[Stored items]
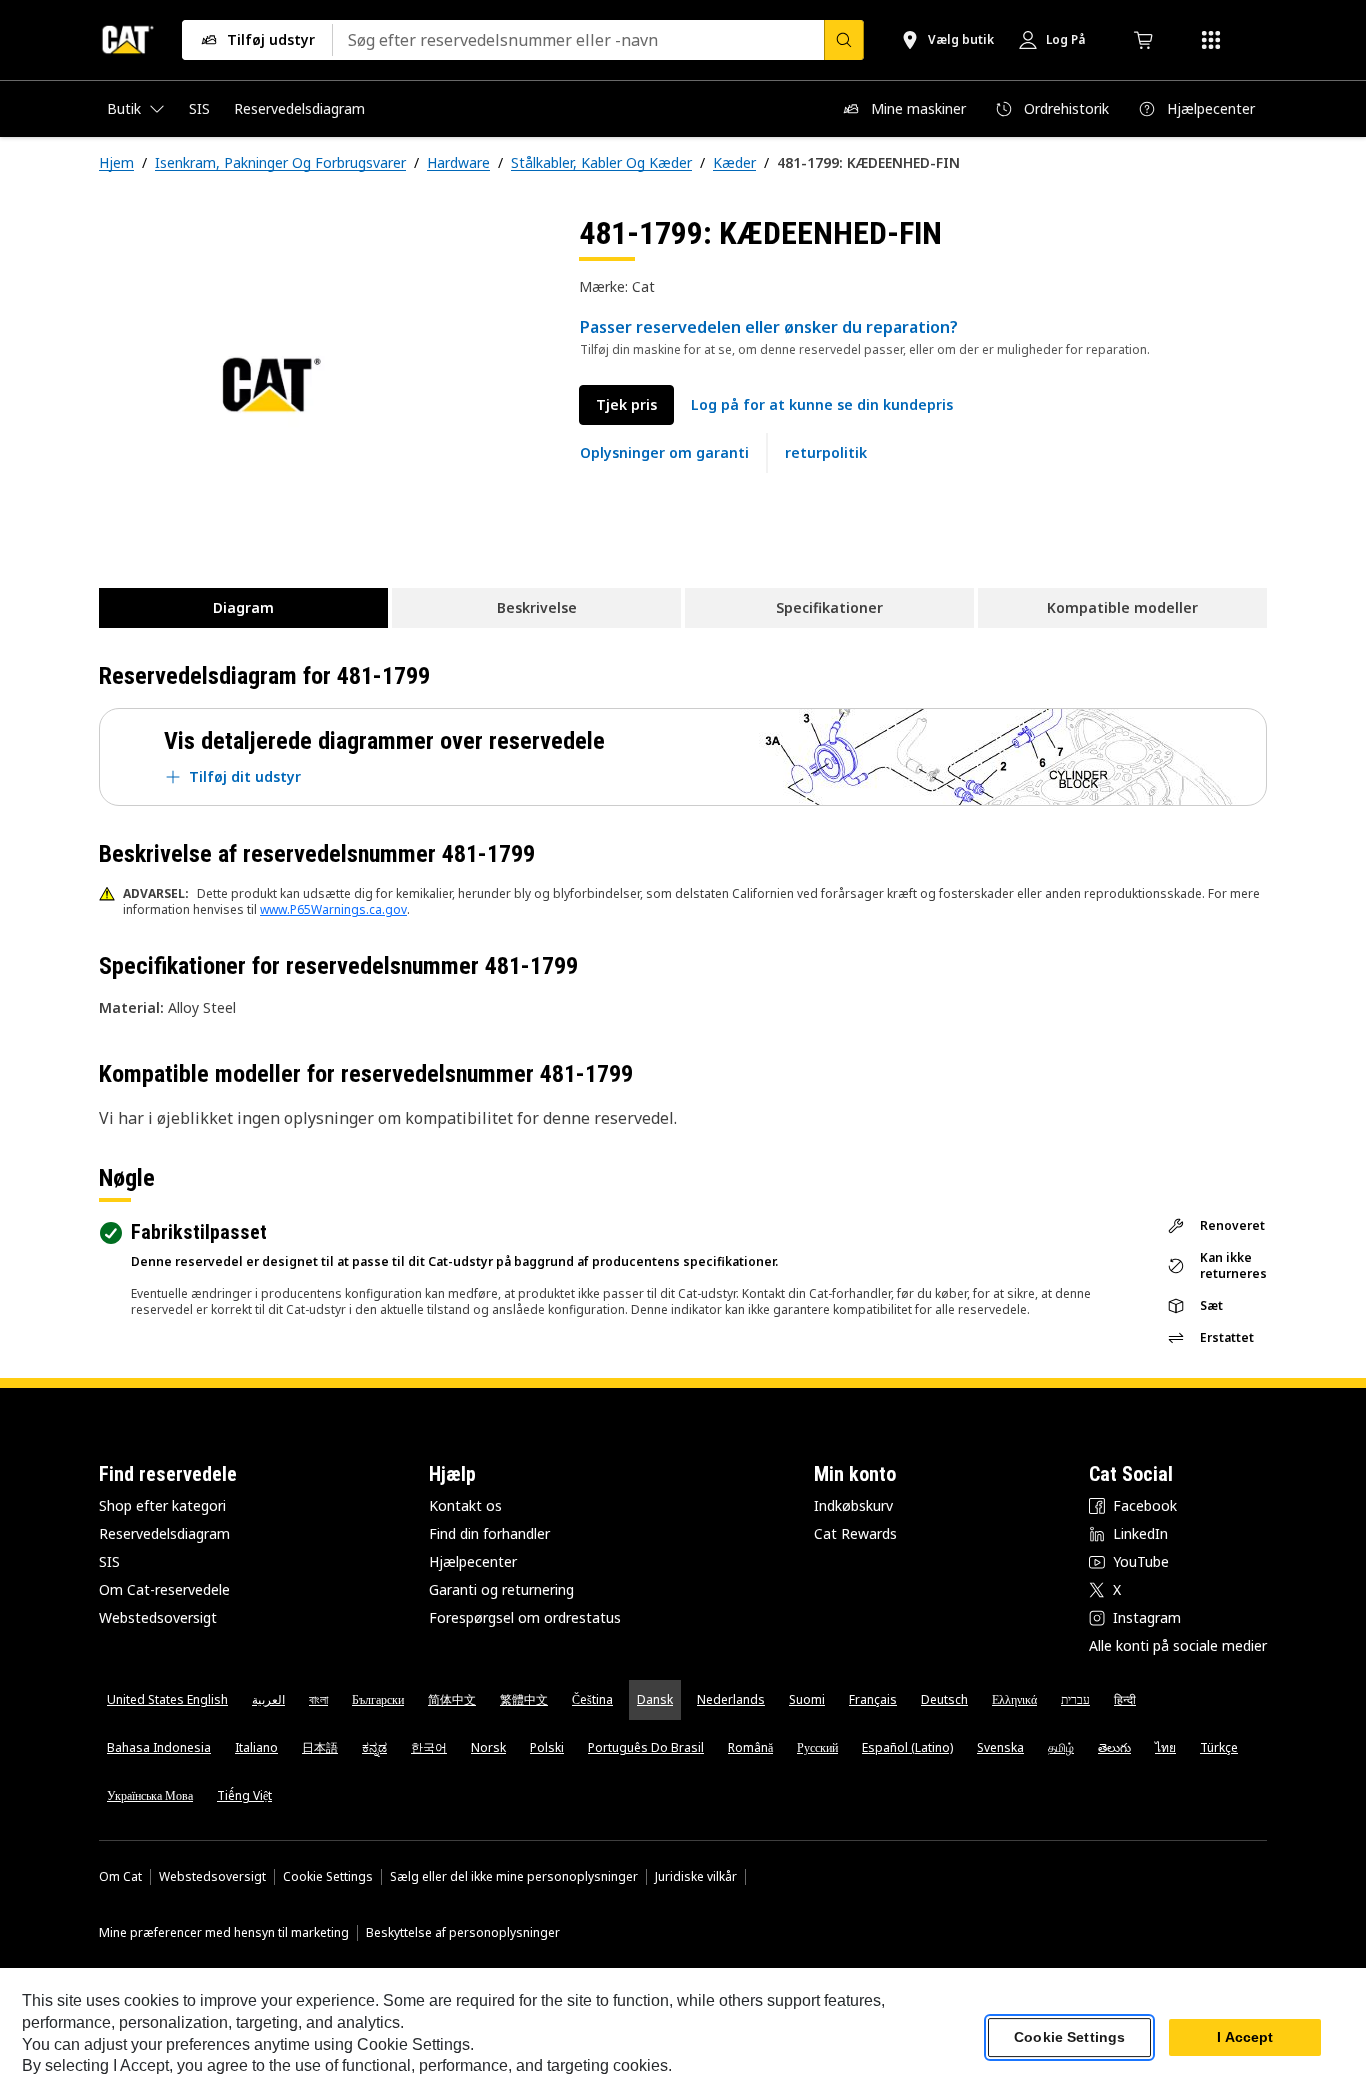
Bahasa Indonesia (159, 1747)
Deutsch (944, 1699)
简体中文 (452, 1699)
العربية (268, 1699)
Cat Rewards (855, 1533)
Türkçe (1219, 1747)
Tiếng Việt (244, 1795)
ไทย (1165, 1747)
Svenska (1000, 1747)
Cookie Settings (328, 1877)
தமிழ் (1061, 1747)
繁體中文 (524, 1699)
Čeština (592, 1699)
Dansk (655, 1699)
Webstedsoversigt (158, 1617)
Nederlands (731, 1699)
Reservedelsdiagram (164, 1533)
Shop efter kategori (162, 1505)
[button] (822, 405)
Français (873, 1699)
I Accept (1245, 2038)
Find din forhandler (489, 1533)
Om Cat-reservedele (164, 1589)
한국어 (429, 1747)
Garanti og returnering (501, 1589)
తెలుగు (1114, 1747)
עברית (1075, 1699)
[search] (844, 40)
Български (378, 1699)
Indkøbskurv (853, 1505)
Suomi (807, 1699)
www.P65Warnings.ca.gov (333, 909)
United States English (167, 1699)
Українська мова (150, 1795)
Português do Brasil (646, 1747)
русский (817, 1747)
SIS (109, 1561)
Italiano (256, 1747)
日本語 (320, 1747)
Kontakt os (465, 1505)
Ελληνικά (1014, 1699)
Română (750, 1747)
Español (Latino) (907, 1747)
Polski (547, 1747)
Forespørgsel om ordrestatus (525, 1617)
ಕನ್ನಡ (374, 1747)
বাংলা (318, 1699)
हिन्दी (1125, 1699)
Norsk (488, 1747)
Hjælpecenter (473, 1561)
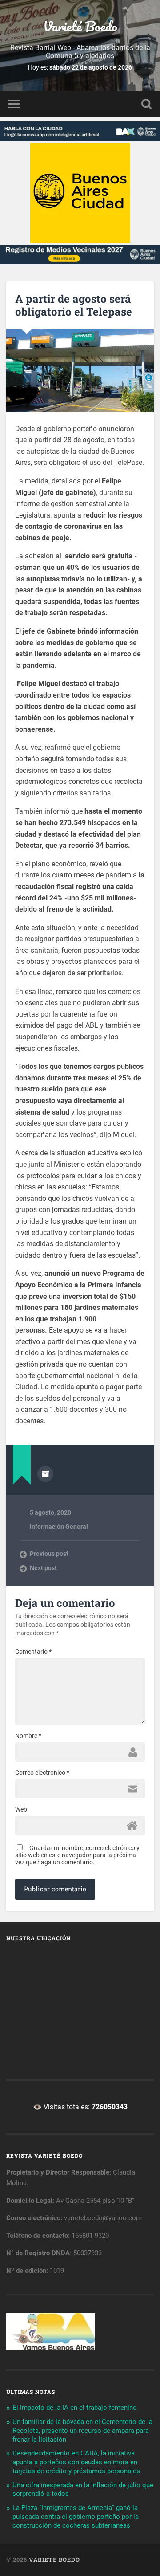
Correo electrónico (42, 1772)
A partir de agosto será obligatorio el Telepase (73, 305)
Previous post (49, 1553)
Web (21, 1809)
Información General (59, 1526)
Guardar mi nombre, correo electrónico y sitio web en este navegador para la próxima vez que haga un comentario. (77, 1855)
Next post (43, 1567)
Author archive (45, 1474)
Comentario (33, 1651)
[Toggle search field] (146, 104)
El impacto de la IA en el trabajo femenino (74, 2408)
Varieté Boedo (80, 26)
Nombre (28, 1736)
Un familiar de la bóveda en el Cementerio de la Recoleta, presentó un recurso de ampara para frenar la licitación (82, 2430)
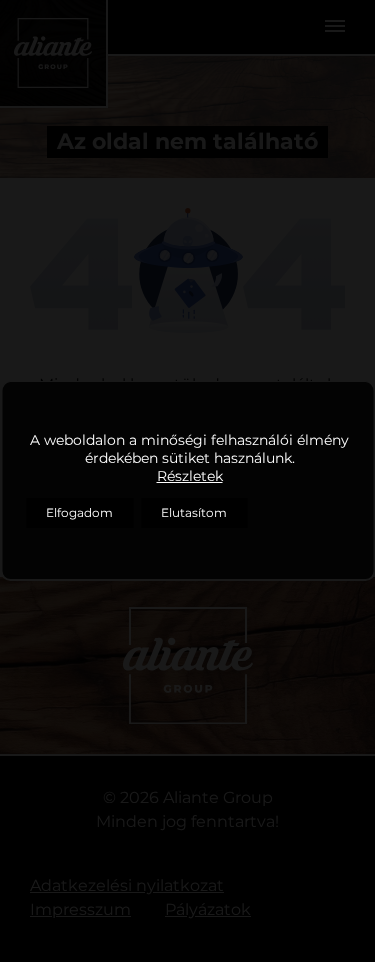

▶ EXERCISE
Every line from the one containing "www.P65Warnings.ca.gov (333, 909)" to the final line of the records must be transcribed exactly, both ends included, with the pictures left out.

▶ PROBLEM SOLUTION
www.P65Warnings.ca.gov (333, 909)
United States English (167, 1699)
Українська мова (150, 1795)
Português do Brasil (646, 1747)
русский (817, 1747)
SIS (109, 1561)
Italiano (256, 1747)
日本語 (320, 1747)
Kontakt os (465, 1505)
Ελληνικά (1014, 1699)
Română (750, 1747)
Español (Latino) (907, 1747)
Polski (547, 1747)
Forespørgsel om ordrestatus (525, 1617)
ಕನ್ನಡ (374, 1747)
বাংলা (318, 1699)
हिन्दी (1125, 1699)
Norsk (488, 1747)
Hjælpecenter (473, 1561)
Correo electrónico (42, 1772)
A partir de agosto será obligatorio el Telepase (73, 305)
Previous post (49, 1553)
Web (21, 1809)
Información General (59, 1526)
Guardar mi nombre, correo electrónico y sitio web en este navegador para la próxima vez que haga un comentario. (77, 1855)
Next post (43, 1567)
Author archive (45, 1474)
Comentario (33, 1651)
[Toggle search field] (146, 104)
El impacto de la IA en el trabajo femenino (74, 2408)
Varieté Boedo (80, 26)
Nombre (28, 1736)
Un familiar de la bóveda en el Cementerio de la Recoleta, presentó un recurso de ampara para frenar la licitación (82, 2430)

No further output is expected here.